## Brief
Display each line of the data below that contains the word "agent".

## Data excerpts
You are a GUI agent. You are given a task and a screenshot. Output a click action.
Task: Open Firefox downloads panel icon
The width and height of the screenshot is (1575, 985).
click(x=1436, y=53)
...
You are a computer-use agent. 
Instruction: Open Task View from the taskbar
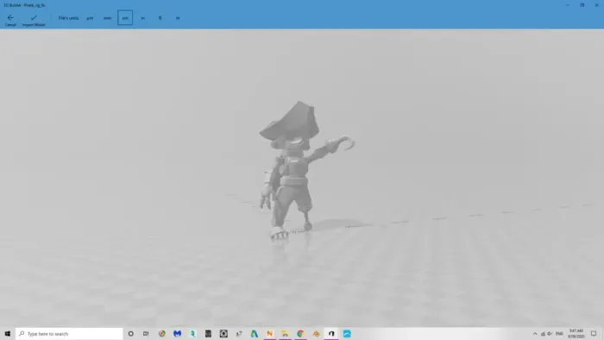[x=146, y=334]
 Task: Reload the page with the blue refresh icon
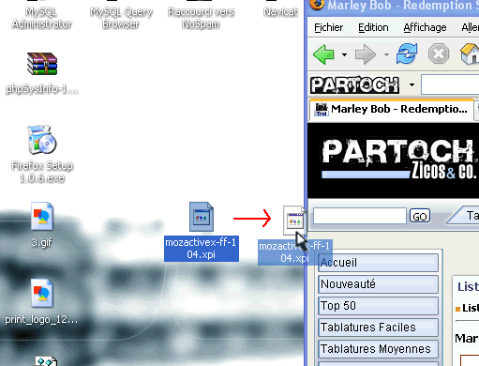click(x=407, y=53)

## Exercise output
You are a GUI agent. You are given a task and a screenshot. Output a click action.
You are a computer-use agent. 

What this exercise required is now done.